Michel Grégoire appelle l'attention de M. le ministre de l'aménagement du
territoire et de l'environnement sur la législation sur le bruit et les
indicateurs actuellement utilisés pour mesurer le bruit émis par les TGV
Méditerranée. Le décret du 18 avril 1995 précise, dans son
article 1er, modifiant l'article R. 48-4 du code de la santé
publique, la notion de bruit émergent, défini comme une émission sonore
représentant un accroissement, par rapport au bruit ambiant, de 5 décibels
en journée et de 3 décibels de 22 heures à 7 heures. Or,
certaines mesures réalisées par les riverains de la ligne à grande vitesse à
plusieurs centaines de mètres de la ligne font état, selon les circonstances
météorologiques, de bruits compris, lors d'un passage de TGV, entre 60
et 75 décibels, alors que le bruit ambiant est compris entre 35 et
40 décibels.

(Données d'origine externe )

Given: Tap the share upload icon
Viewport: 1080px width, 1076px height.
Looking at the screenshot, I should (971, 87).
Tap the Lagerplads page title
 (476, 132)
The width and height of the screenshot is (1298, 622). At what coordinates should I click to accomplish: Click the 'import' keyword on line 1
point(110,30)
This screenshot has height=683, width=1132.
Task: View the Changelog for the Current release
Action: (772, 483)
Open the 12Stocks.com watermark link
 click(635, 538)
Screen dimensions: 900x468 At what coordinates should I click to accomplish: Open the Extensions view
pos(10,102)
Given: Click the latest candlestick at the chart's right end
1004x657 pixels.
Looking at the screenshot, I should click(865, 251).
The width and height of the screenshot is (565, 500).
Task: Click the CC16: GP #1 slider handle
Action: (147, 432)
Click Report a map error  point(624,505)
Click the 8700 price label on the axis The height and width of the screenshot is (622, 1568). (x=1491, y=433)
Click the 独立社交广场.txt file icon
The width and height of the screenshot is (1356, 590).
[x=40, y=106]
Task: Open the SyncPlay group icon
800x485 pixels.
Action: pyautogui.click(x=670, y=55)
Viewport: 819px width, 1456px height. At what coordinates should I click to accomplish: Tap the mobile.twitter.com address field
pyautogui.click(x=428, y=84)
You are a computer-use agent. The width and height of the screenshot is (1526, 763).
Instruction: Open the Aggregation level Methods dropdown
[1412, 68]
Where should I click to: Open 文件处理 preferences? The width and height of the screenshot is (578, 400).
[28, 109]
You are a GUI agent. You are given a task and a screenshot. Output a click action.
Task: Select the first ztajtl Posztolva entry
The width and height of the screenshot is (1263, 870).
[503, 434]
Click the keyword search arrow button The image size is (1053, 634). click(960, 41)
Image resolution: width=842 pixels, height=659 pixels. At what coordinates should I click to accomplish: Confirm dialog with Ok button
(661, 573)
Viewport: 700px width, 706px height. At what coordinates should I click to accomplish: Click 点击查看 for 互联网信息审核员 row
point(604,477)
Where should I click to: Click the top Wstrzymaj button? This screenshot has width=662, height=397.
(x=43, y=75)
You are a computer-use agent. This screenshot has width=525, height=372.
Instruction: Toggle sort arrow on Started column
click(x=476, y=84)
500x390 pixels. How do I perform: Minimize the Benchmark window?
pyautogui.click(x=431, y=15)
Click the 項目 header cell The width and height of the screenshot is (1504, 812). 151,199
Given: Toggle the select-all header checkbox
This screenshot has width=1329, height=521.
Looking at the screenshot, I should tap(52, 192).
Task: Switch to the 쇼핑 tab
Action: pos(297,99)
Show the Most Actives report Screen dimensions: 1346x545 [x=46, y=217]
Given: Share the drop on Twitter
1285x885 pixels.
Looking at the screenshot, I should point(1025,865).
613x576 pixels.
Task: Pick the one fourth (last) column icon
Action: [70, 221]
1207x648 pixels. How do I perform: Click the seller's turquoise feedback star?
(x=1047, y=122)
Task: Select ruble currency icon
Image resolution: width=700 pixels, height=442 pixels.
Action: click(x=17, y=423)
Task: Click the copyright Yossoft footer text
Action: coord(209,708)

Cet accroissement de 30 décibels ou plus est donc
particulièrement pénible à supporter pour ces riverains et pose de sérieux
problèmes de santé publique (fatigue, perturbation du sommeil, baisse
d'audition, etc.). Toutefois, l'article R. 48-1 du code de la santé
publique exclut explicitement de son champ d'application les infrastructures de
transports et les véhicules qui y circulent. Le décret du
18 avril 1995 ne s'applique donc, pour l'essentiel, qu'aux bruits de
voisinage et aux activités professionnelles. C'est pourquoi, aujourd'hui, la
SNCF ne se réfère pas au décret du 18 avril 1995 mais à l'arrêté du
10 novembre 1999, qui entérine l'existence de la Laeq comme mesure de
bruit des infrastructures ferroviaires et routières. Cette mesure est, en
quelque sorte, une moyenne pondérée de tous les bruits émis pendant
vingt-quatre heures. Toutefois, cette mesure, qui rend compte assez
fidèlement de bruits réguliers comme ceux de la circulation sur autoroute, ne
tient pas compte de la spécificité des bruits émergents, propres aux
infrastructures ferroviaires. Par ailleurs, il semblerait que les protections
sonores installées par la SNCF - merlons et murs antibruit - ne
puissent arrêter qu'une partie des bruits et non ceux d'origine aérodynamique
qui augmentent avec la vitesse et deviennent prépondérants à partir de
300 kilomètres à l'heure. Il lui demande donc quelles dispositions le
Gouvernement entend adopter afin que les mesures de bruit des infrastructures
ferroviaires puissent prendre en compte le phénomène très spécifique des bruits
émergents émanant des TGV. Il serait souhaitable, à ce propos, de déterminer,
pour les infrastructures ferroviaires, un seuil d'émergence à ne pas dépasser,
afin d'obliger les aménageurs à assurer une meilleure protection des riverains.
»
La parole est à M. Michel
Grégoire, pour exposer sa question.
M. Michel Grégoire.
Madame la secrétaire d'Etat au budget, je me permets d'appeler votre
attention sur la législation sur le bruit et les indicateurs actuellement
utilisés pour mesurer le bruit émis par les TGV-Méditerranée. Le décret du
18 avril 1995 précise, dans son article 1er, modifiant l'article
R. 48-4 du code de la santé publique, la notion de bruit émergent, défini
comme une émission sonore représentant un accroissement, par rapport au bruit
ambiant, de 5 décibels en journée et de 3 décibels de 22 heures à
7 heures.
Les études de
santé publique ont en effet déterminé qu'une augmentation de 3 décibels
correspondait à un doublement du bruit. C'est pourquoi un accroissement du bruit
de 4 à 5 décibels est ressenti comme une augmentation moyenne, une
élévation, de 6 à 7 décibels, comme un accroissement important et une
augmentation de 8 à 9 décibels comme étant considérable.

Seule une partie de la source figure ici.